-- Stated exercise --
Copy the lines below without any change, from the line containing "Select McLaughlin, Scott (R) driver cell" through the final line.

== Source material

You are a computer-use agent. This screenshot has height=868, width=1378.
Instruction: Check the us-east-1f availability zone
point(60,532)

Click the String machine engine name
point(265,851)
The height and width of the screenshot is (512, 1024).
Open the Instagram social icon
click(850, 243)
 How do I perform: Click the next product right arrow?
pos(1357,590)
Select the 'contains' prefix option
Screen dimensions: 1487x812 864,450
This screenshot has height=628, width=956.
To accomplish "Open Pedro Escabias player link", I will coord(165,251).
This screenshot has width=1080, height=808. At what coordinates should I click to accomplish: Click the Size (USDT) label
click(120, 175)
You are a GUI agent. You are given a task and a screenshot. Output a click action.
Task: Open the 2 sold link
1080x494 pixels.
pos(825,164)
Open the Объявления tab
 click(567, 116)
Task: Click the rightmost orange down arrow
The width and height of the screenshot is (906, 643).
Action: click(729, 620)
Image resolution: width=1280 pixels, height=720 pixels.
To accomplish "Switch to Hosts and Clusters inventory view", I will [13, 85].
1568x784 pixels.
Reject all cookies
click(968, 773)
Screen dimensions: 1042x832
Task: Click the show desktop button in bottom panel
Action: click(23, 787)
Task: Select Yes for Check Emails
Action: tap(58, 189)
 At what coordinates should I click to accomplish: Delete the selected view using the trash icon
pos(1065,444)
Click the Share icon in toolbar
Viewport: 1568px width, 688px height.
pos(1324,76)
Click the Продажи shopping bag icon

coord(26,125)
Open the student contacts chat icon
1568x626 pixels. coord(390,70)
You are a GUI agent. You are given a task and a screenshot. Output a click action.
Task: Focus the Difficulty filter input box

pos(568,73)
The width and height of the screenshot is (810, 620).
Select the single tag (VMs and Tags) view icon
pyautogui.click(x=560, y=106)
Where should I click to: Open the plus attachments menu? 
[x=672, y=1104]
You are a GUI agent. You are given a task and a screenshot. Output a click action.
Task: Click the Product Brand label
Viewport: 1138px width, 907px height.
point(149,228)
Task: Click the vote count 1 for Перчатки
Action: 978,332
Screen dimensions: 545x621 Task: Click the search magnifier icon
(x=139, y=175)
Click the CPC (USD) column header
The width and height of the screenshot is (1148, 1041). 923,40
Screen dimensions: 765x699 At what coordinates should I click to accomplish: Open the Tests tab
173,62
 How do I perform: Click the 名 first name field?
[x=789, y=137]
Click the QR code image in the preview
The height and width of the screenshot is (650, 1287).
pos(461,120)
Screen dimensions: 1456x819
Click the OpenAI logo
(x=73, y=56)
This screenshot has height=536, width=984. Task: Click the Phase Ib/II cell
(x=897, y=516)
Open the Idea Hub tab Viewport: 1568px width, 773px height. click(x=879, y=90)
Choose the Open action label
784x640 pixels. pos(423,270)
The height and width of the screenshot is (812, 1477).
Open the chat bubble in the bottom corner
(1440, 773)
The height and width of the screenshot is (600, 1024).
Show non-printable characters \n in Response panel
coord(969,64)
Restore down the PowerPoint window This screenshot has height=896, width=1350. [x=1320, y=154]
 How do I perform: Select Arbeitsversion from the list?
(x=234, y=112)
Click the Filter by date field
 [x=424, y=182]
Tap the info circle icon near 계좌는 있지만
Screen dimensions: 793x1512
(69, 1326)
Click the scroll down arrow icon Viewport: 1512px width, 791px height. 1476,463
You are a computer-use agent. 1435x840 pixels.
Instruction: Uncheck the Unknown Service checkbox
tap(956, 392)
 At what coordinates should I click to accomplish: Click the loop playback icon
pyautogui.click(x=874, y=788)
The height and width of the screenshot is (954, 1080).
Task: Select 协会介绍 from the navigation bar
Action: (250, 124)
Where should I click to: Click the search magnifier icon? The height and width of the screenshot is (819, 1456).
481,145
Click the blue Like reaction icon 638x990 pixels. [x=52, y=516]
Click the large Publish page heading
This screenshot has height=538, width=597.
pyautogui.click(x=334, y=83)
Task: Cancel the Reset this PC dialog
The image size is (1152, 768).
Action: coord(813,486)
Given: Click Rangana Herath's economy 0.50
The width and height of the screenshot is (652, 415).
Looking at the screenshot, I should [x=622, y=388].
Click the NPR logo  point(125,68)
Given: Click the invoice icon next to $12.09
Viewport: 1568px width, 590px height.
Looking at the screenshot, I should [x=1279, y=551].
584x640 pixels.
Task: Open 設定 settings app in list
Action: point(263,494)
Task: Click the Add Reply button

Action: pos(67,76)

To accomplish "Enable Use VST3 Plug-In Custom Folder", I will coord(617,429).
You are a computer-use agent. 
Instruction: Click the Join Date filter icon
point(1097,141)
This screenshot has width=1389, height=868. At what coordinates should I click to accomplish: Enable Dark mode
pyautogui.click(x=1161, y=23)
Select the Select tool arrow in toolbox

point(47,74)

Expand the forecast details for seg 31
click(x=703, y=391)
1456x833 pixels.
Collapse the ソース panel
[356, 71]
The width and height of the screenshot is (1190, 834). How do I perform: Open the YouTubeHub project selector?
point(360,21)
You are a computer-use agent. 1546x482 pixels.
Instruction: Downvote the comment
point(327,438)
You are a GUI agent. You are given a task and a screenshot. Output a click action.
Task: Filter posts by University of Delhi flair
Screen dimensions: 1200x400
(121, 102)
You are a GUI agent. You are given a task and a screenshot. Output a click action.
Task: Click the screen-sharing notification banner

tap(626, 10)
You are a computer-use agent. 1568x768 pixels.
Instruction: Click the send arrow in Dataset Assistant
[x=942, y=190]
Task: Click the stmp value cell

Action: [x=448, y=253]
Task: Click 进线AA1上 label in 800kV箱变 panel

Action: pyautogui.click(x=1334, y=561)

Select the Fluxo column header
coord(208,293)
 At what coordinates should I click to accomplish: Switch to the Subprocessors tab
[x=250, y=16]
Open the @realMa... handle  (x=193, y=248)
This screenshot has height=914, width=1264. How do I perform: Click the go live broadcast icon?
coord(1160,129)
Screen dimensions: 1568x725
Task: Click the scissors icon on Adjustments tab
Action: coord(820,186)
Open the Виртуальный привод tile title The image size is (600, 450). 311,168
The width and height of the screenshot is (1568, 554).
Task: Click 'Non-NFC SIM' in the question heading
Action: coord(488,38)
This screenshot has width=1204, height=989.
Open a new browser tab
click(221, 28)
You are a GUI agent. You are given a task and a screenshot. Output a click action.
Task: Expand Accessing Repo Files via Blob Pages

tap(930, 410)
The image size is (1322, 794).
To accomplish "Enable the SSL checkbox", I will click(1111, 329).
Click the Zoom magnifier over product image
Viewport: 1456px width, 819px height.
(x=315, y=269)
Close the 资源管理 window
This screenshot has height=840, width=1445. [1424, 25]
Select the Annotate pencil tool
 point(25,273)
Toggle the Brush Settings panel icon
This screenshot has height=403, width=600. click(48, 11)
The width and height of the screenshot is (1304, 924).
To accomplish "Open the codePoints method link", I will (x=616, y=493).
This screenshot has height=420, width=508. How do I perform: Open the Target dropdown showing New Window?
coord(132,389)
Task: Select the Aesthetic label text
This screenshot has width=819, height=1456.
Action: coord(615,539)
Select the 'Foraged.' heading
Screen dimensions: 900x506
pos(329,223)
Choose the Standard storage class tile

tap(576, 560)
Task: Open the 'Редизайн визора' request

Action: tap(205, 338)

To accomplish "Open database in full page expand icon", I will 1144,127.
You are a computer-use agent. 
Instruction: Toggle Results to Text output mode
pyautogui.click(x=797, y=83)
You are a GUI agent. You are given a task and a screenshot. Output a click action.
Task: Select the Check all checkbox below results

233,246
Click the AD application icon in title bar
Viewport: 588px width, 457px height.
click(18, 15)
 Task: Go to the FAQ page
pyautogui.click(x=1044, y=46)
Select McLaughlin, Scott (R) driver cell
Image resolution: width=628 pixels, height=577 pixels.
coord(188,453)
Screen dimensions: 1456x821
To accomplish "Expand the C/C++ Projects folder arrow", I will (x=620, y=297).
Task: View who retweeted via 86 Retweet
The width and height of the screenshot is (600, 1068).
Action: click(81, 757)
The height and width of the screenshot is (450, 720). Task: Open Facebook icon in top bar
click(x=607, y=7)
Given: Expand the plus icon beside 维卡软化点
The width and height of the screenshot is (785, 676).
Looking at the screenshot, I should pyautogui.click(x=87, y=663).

====

-- Task solution --
Select McLaughlin, Scott (R) driver cell
Image resolution: width=628 pixels, height=577 pixels.
coord(188,453)
Screen dimensions: 1456x821
To accomplish "Expand the C/C++ Projects folder arrow", I will (x=620, y=297).
Task: View who retweeted via 86 Retweet
The width and height of the screenshot is (600, 1068).
Action: click(81, 757)
The height and width of the screenshot is (450, 720). Task: Open Facebook icon in top bar
click(x=607, y=7)
Given: Expand the plus icon beside 维卡软化点
The width and height of the screenshot is (785, 676).
Looking at the screenshot, I should pyautogui.click(x=87, y=663).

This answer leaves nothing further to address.